#### Set exercise 1
Answer these from the text on outliers below, one line each:
(a) In the trumpet example, during which parts of the sound file is the pitch analysis likely to return a value that doesn't represent most of the file?
(b) What kind of analyses were reduced with UMAP to produce the plot?
(c) In which area of the plot is the cluster of outlier candidates located?
#### Set exercise 2
According to the text on outliers below, why is identifying outliers always a subjective exercise? Reply in one to three sentences.

**** Excerpt provided

Outliers

Some thinking about outliers and how to manage them.

What is an outlier?

Generally speaking, an outlier is a data point that is significantly different from the rest of the data points in a dataset. Identifying outliers is always a subjective exercise, as there is no objective measure for how significantly different a data point must be to be considered an outlier. Furthermore, one might consider why a data point is significantly different. If it is different because of an error, it may be important to consider it an outlier. If it is not in error, but merely is different, it may not be good to consider it an outlier.

To take one example, consider a recording of one trumpet tone (perhaps from a sample library). A pitch analysis may return a steady frequency for the majority of the duration (during the steady tone), however during the attack portion of the sound and during any silence that might be in the file the pitch analysis will likely return a value that doesn’t represent the majority of the sound file’s contents. These moments could be considered outliers.

A trumpet tone with the pitch analysis overlaid.

For another example, consider the plot below. One might visually identify the cluster of points in the top left area to be outliers because them seem to be significantly separated from the rest of the data.

A plot with outlier candidates in the upper left section.

The data that created this plot is a UMAP reduction of MFCC analyses from the sound file below.

********
**** Data listing

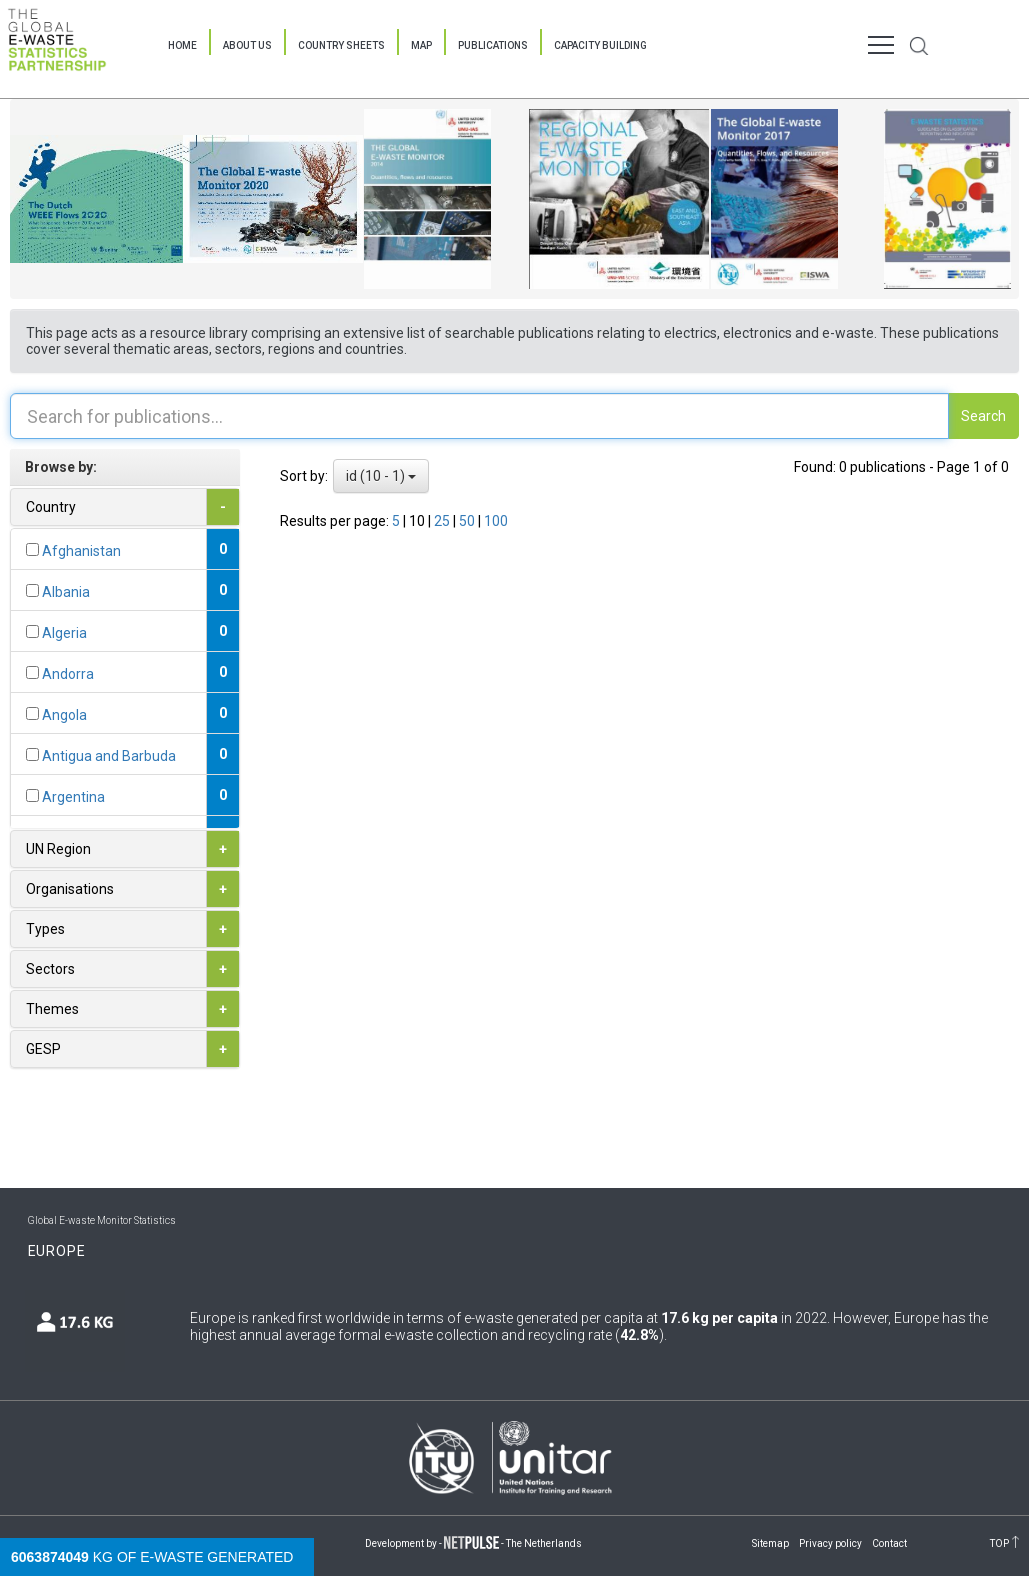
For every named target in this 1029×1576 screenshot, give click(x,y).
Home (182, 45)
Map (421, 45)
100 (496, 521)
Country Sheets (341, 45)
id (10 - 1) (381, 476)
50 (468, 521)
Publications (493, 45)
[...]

********

#### Full response 1
(a) During the attack portion of the sound and during any silence in the file.
(b) MFCC analyses of a sound file.
(c) The top left (upper left) area.

#### Full response 2
Identifying outliers is subjective because there is no objective measure of how significantly different a data point must be to count as an outlier.